Copy the lines below word for word, omitting the pictures.

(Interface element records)
· · ·

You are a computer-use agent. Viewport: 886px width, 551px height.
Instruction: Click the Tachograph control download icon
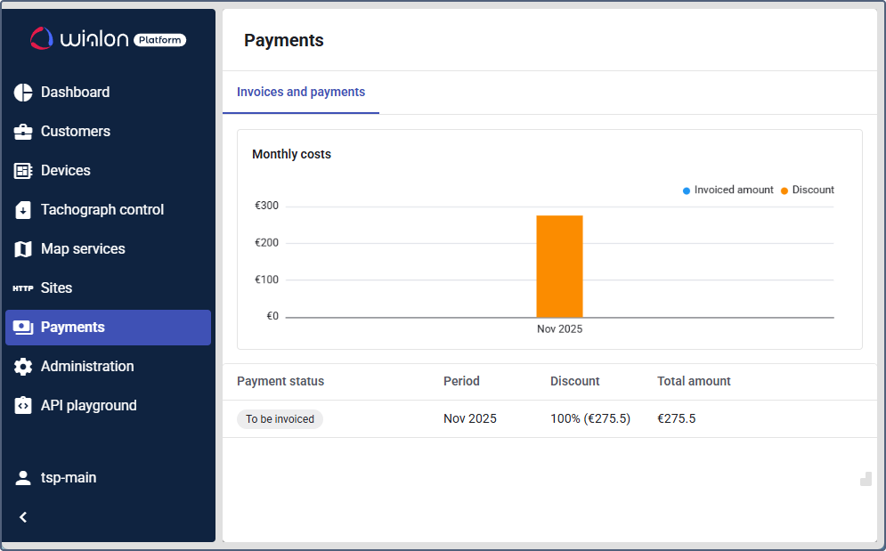[23, 210]
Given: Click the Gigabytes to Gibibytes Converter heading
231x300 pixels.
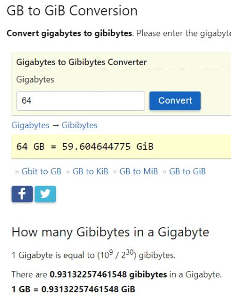Looking at the screenshot, I should 82,62.
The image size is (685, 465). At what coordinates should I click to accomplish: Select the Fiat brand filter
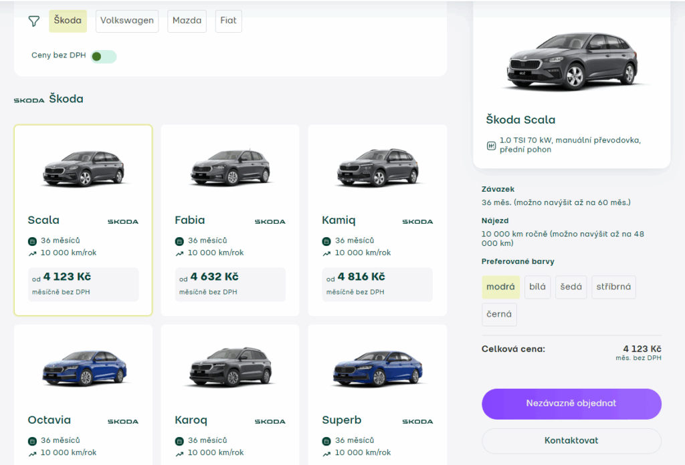click(228, 21)
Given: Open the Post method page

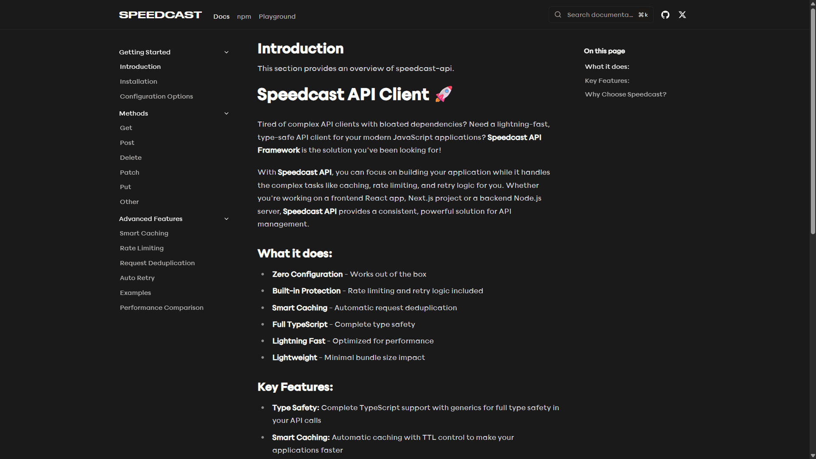Looking at the screenshot, I should coord(127,143).
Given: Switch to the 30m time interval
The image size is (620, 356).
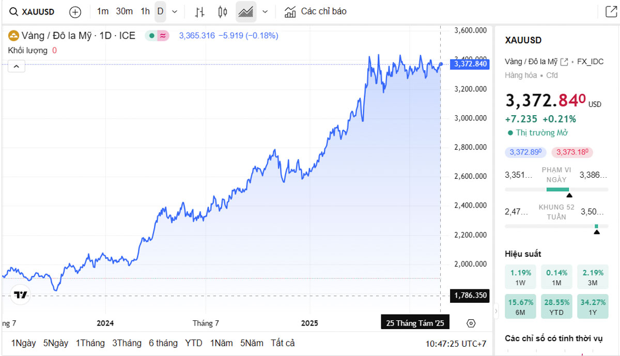Looking at the screenshot, I should 124,11.
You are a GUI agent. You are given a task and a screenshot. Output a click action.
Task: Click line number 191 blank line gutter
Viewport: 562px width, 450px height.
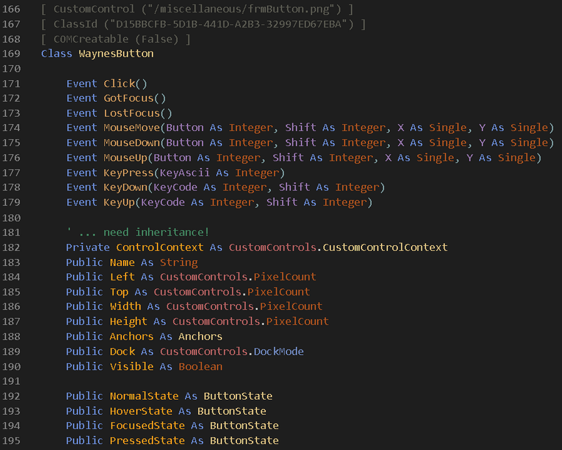12,381
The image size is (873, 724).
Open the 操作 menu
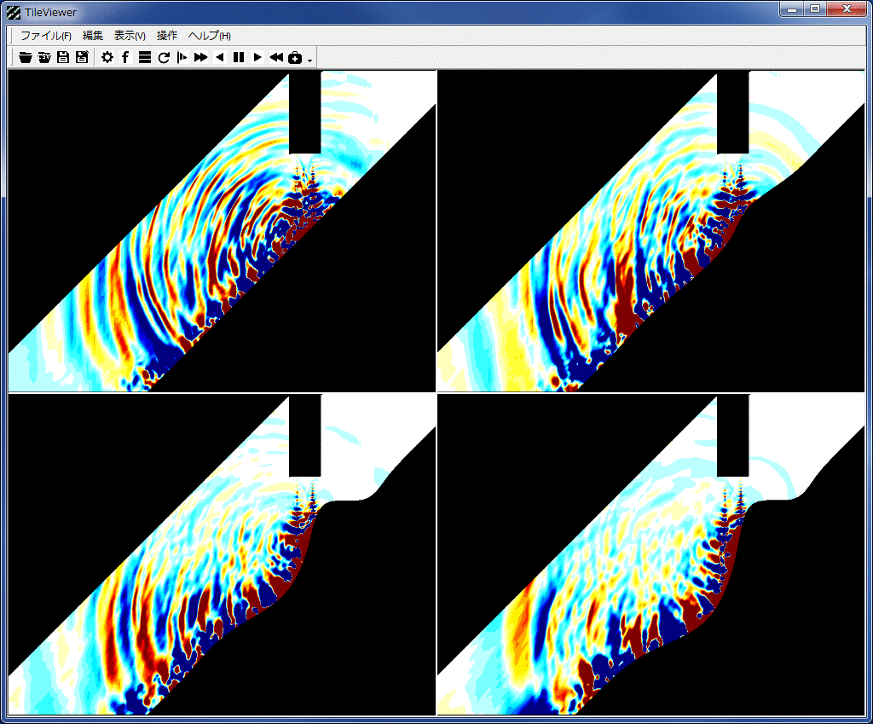(x=167, y=36)
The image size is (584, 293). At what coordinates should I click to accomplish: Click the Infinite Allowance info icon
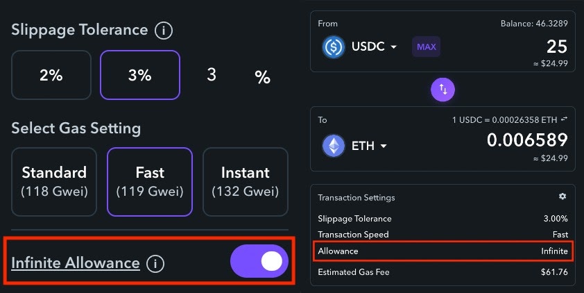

· · ·

RESPONSE -
You are a computer-use agent. Viewport: 886px width, 551px height.
Instruction: Click the Tachograph control download icon
[23, 210]
Given: Click the Gigabytes to Gibibytes Converter heading
231x300 pixels.
Looking at the screenshot, I should 82,62.
The image size is (685, 465). At what coordinates should I click to accomplish: Select the Fiat brand filter
click(228, 21)
Given: Open the Post method page

Looking at the screenshot, I should coord(127,143).
Given: Switch to the 30m time interval
The image size is (620, 356).
Looking at the screenshot, I should 124,11.
You are a GUI agent. You are given a task and a screenshot. Output a click action.
Task: Click line number 191 blank line gutter
Viewport: 562px width, 450px height.
12,381
The image size is (873, 724).
Open the 操作 menu
(x=167, y=36)
The image size is (584, 293). At what coordinates should I click to accomplish: Click the Infinite Allowance info icon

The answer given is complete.